Dalam Kajian Akhlak dan Sholawat di Masjid Nasional Al-Akbar Surabaya (MAS) yang dimeriahkan oleh Gus Hafidz (Majelis Syubbanul Muslimin), ia menjelaskan Indonesia adalah negara yang terbesar Umat Muslimnya, tapi juga terbesar mengamalkan akhlak.
"Tema akhlak adalah inti ajaran agama. Allah tak menyebut Rasulullah sebagai ahli sholat/ibadah, tapi ahli akhlak yang baik. Kalau ibadah itu hanya hubungan dengan Allah, kalau muamalah (hubungan antarmanusia) itu akhlak dengan sesama yang diberi pahala oleh Allah," katanya.
Pemegang Utama Mutawalli Masjid dan Maqam Sultanul Awlia Al Sheikh Abdul Qadir Al-Jailani di Baghdad-Irak itu mencontohkan percakapan orang saleh dengan anaknya dalam tiga hal yakni makanan terbaik, tidur terbaik, dan tempat tinggal yang terbaik.
"Makanan terbaik atau makanan paling enak itu kalau kita sedang lapar, apakah nasi mandi, nasgor, dan makanan atau minuman apa saja, seperti orang puasa yang akan enak untuk makanan atau minuman apa saja," kata Cicit dari Syeikh Abdul Qadir Al Jailani (sufi terkenal abad ke-12).
Untuk tidur paling enak adalah datang dari tempat kerja yang capek, seperti jamaah yang mabit haji pun bisa tidur sambil berdiri hingga mimpi bertemu Rasulullah, sedangkan tempat tinggal paling enak adalah kalau kita berbuat baik, sehingga orang akan baik dan lingkungan tempat tinggal pun enak serasa paling mewah di dunia.
"Jadi, kita nggak akan ditanya punya berapa rumah, tapi punya berapa kebaikan. Kalau lapar, capek, dan baik/harmonis/lembut, maka kita sudah mendapatkan inti yang diajarkan Rasulullah," katanya dalam kajian yang dihadiri ribuan jamaah dan tokoh organisasi keagamaan.

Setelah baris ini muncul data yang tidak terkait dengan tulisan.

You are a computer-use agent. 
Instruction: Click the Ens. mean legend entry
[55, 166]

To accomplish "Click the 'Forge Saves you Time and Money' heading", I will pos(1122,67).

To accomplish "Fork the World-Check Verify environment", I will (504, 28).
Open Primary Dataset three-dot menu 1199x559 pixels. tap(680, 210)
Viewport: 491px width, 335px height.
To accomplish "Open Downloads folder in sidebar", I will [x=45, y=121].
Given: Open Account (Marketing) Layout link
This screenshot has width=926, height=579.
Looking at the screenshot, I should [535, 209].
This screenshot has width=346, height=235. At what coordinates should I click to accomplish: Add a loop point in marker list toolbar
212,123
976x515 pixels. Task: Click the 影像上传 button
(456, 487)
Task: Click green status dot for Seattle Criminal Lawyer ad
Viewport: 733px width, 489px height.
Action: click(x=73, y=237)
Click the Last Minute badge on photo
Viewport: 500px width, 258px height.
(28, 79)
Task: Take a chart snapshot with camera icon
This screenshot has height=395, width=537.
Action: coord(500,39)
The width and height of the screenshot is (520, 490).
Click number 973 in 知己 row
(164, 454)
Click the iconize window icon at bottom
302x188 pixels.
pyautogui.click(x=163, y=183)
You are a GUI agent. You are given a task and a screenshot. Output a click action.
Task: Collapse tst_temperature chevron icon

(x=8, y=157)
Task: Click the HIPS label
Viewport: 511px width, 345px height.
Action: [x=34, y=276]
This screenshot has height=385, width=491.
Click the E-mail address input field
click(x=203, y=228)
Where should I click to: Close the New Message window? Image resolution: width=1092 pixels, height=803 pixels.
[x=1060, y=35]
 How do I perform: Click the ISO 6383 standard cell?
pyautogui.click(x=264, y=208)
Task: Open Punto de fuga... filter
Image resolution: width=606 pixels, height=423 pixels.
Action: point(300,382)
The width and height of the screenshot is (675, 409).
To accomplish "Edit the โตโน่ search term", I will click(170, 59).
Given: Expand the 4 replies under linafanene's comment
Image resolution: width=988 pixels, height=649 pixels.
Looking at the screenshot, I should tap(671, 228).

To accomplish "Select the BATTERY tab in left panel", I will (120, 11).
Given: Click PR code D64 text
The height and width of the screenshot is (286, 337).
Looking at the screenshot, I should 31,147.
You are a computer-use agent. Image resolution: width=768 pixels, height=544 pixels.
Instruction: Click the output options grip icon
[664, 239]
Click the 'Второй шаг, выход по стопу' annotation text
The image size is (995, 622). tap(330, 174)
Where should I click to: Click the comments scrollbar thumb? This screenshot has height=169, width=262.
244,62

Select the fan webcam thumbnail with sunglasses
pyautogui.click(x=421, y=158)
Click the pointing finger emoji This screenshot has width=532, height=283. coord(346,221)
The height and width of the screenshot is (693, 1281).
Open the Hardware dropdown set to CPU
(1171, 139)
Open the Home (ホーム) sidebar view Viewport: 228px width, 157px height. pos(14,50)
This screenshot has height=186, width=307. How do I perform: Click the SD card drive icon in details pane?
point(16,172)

Terkait pentingnya akhlak/kebaikan itu, cicit dari Syeikh Abdul Qadir Al Jailani itu juga menceritakan Sultonul Muhammad Alfatih yang membangun masjid dan sempat ada perempuan meletakkan cangkir di masjidnya.
"Di akhirat, ternyata Allah membangunkan istana bagi Sultonul Muhammad Alfatih tapi juga ada istana kecil di dekatnya yang dibangun Allah untuk perempuan yang meletakkan cangkir di masjid, jadi Allah pasti membalas kebaikan, meski sebiji atom, termasuk keburukan," katanya.
Ia juga mencontohkan nilai-nilai akhlak atau kebaikan/keharmonisan yang mendekatkan Baghdad-Indonesia. "Disini, saya tahu rata-rata membaca manaqib Syeikh Abdulqadir Jailani, padahal butuh 10 jam dari Baghdad ke Indonesia, tapi jarak yang jauh didekatkan oleh hati/ akhlak. Datang ke sini, saya bertemu orang-orang baik," katanya.
Ketika ditanya jamaah tentang upaya memadukan akhlak dalam ajaran dan amal, Syeikh Afeefuddin Al Jailani menyarankan untuk meneladani Rasulullah, yakni bicara yang baik atau diam. "Diam itu ibadah, bahkan Allah memberi satu mulut, dua telinga, dan dua mata berarti kita diminta banyak mendengar dan melihat daripada bicara. Bicara pun yang baik atau zikir agar hati menjadi bersih," katanya.
Sementara itu, Inisiator Kajian Akhlak Khofifah Indar Parawansa yang juga Gubernur Jatim 2019-2024 menjelaskan Hari Kemerdekaan RI tanggal 17 Agustus 1945 adalah Hari Jumat dan bulan Ramadhan. Artinya, bangsa ini mengutamakan religiusitas dan membangun keberagaman.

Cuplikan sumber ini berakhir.